(RECORD EXCERPTS Opens)

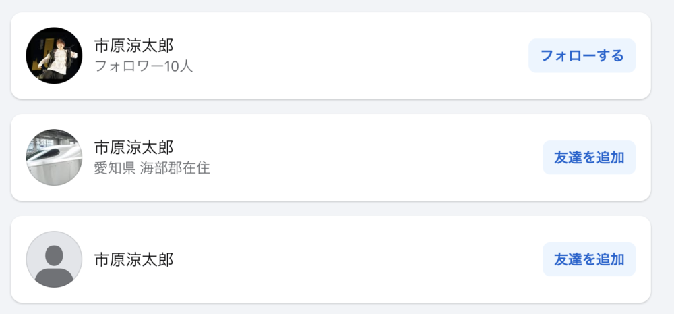Add the default-avatar 市原涼太郎 as a friend
Viewport: 674px width, 314px height.
tap(589, 259)
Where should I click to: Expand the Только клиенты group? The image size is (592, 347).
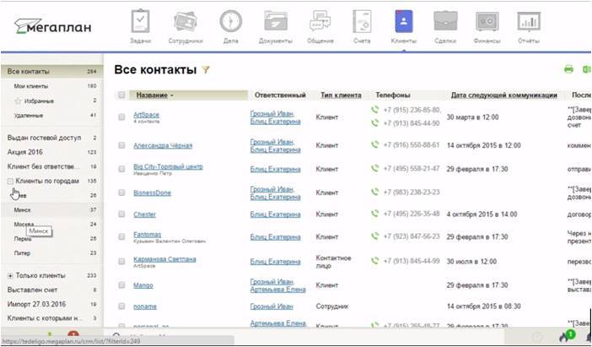pyautogui.click(x=10, y=275)
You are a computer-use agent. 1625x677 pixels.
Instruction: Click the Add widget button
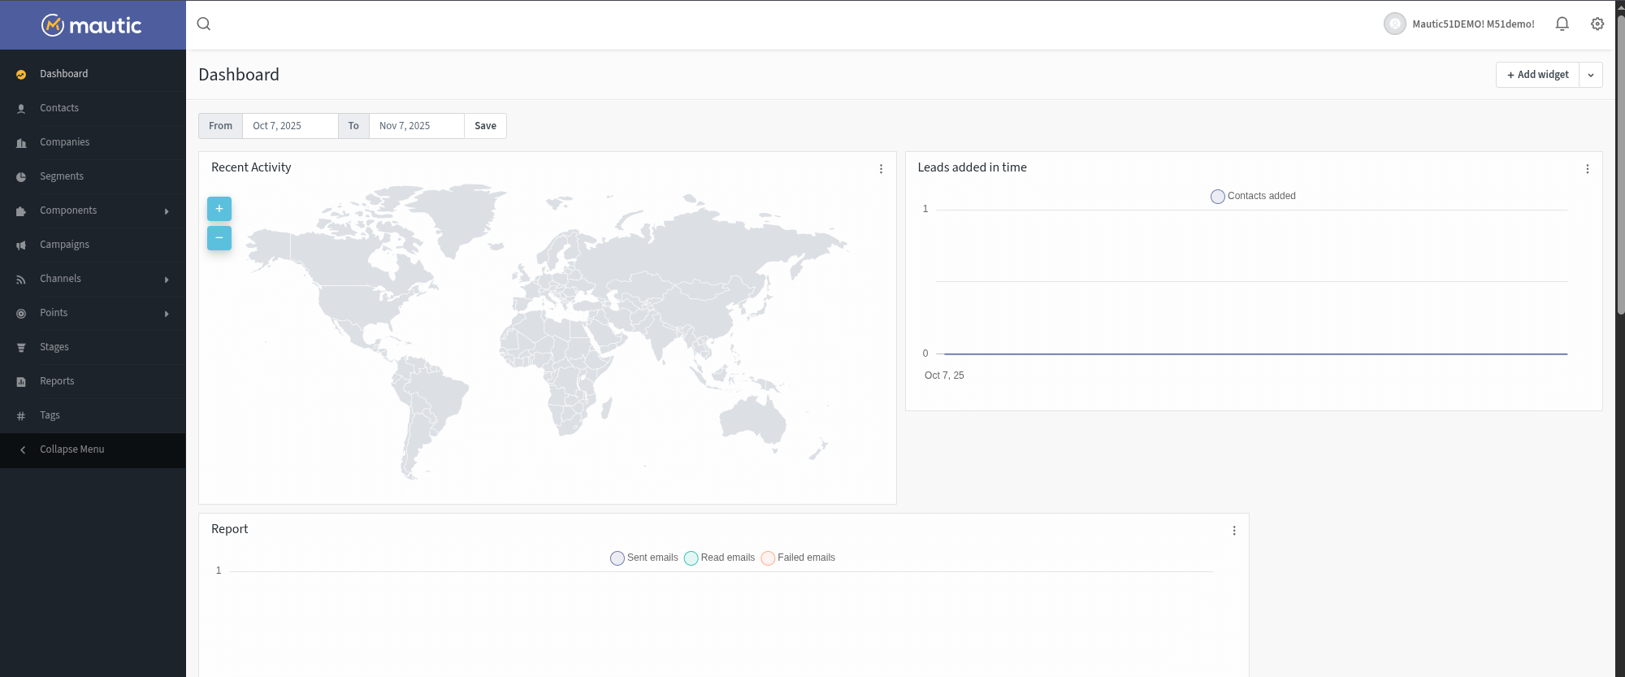[1537, 75]
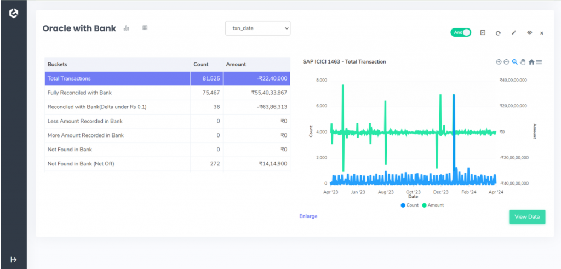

(RECORD EXCERPTS Closes)

Exactly the lines from the one that contains "You are a computer-use" to the last line of the data, both included, should be set down, and no pictures should appear among them.

- **RESPONSE TO THE EXERCISE**
You are a computer-use agent. 1625x677 pixels.
Instruction: Click the Add widget button
[1537, 75]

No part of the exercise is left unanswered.